## Given request
Continue the methods passage on children tasting vegetable-labeled and unlabeled snack samples, starting after its final sentence.

## Document excerpt
━━━━━━━━

METHODS: A random sample of 68 elementary and middle school children tasted identical pairs of 3 snack food items containing vegetables. In each pair, 1 sample’s label included the food’s vegetable (eg, broccoli gingerbread spice cake), and 1 sample’s label did not (eg, gingerbread spice cake). Participants reported whether the samples tasted the same, or whether they preferred one sample. Frequency of vegetable consumption was also assessed.

━━━━━━━━

## Material shown
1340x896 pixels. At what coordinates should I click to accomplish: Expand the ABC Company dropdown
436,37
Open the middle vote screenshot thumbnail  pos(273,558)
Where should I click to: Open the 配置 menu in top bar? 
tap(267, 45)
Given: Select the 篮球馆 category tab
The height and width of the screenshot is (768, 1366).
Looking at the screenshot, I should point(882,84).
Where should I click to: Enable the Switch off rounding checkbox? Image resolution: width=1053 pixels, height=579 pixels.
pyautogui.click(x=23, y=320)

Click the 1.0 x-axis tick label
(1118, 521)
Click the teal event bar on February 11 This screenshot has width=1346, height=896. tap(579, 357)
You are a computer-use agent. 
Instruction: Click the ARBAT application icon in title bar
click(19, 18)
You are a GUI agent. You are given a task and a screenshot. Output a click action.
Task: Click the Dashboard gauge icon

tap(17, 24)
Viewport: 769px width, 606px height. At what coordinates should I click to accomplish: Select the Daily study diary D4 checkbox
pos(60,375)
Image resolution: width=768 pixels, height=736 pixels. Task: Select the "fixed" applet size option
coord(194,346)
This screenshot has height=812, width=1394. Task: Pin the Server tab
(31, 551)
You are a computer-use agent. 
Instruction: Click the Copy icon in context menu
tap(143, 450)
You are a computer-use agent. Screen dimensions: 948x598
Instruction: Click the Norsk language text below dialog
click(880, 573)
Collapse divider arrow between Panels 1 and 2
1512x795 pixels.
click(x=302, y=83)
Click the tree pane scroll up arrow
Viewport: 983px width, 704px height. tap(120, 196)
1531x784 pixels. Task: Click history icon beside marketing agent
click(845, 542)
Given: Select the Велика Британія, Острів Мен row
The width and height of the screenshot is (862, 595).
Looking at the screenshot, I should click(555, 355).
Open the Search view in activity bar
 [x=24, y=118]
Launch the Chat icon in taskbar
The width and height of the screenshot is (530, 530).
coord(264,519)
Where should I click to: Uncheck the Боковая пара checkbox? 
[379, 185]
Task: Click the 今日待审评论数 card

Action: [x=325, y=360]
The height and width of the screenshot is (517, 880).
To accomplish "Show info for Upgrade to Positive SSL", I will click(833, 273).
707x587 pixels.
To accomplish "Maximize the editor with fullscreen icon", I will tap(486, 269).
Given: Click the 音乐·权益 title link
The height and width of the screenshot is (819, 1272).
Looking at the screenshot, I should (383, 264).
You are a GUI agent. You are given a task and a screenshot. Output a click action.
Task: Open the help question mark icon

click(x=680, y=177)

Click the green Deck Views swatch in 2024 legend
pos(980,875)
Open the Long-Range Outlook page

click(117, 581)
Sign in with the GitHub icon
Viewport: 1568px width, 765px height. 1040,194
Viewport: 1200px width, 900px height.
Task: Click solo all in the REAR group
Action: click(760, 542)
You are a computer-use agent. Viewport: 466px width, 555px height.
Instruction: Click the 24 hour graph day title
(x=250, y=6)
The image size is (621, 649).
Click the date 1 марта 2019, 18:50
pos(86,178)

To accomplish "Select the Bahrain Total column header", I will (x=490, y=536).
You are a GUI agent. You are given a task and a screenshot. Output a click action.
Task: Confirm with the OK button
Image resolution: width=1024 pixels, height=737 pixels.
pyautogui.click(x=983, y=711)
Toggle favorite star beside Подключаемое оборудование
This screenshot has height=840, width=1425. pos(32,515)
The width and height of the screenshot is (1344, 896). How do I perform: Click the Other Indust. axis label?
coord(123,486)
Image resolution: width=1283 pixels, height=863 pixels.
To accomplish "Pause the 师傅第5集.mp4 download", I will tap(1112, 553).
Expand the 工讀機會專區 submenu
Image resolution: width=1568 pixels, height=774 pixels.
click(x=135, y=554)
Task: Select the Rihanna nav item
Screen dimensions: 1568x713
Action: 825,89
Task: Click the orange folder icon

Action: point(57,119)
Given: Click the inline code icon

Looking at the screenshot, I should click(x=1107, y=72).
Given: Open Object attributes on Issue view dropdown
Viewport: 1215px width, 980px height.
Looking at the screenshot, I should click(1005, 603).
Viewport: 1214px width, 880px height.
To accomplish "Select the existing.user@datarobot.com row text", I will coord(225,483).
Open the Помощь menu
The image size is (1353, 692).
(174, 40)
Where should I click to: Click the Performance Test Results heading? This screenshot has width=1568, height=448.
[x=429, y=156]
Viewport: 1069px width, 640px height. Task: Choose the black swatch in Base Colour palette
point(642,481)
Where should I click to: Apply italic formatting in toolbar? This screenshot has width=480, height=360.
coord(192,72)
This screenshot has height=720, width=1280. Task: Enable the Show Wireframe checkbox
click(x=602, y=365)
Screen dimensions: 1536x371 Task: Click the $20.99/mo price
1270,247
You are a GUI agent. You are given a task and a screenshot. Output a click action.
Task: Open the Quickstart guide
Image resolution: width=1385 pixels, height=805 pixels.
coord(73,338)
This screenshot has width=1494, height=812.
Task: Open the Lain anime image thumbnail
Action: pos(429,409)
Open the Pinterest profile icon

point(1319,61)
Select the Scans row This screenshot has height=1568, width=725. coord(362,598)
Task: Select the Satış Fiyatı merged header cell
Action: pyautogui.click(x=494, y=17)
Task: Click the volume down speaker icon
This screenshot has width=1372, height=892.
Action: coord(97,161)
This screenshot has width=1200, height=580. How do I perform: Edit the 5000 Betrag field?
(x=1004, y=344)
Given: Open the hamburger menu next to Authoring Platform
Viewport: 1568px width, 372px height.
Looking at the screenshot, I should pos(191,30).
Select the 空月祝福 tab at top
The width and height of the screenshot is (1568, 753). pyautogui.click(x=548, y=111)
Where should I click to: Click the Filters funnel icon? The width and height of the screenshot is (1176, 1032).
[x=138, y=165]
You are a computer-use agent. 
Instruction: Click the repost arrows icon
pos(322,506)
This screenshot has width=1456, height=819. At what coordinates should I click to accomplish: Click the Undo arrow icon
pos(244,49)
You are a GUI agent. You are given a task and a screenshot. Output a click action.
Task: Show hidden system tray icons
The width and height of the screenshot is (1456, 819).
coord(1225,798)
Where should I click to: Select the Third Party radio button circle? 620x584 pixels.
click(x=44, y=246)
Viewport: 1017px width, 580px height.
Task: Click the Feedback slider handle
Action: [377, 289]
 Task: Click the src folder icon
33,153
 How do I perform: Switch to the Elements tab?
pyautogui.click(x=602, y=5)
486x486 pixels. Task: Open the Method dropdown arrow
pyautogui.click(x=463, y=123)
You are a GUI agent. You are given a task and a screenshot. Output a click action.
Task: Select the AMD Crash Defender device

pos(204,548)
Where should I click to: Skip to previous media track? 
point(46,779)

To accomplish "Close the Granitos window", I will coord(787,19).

━━━━━━━━

## Final result
RESULTS: Taste preferences did not differ for the labeled versus the unlabeled sample of zucchini chocolate chip bread, χ(2) (2, n = 68) = 3.21, P = .20 or broccoli gingerbread spice cake χ(2) (2, n = 68) = 2.15, P = .34. However, students preferred the unlabeled cookies (ie, chocolate chip cookies) over the vegetable-labeled version (ie, chickpea chocolate chip cookies), χ(2) = (2, n = 68) 9.21, P = .01. Chickpeas were consumed less frequently (81% had not tried in past year) as compared to zucchini and broccoli.
CONCLUSIONS AND IMPLICATIONS: Informing children of the presence of vegetables hidden within snack food may or may not alter taste preference and may depend on the frequency of prior exposure to the vegetable.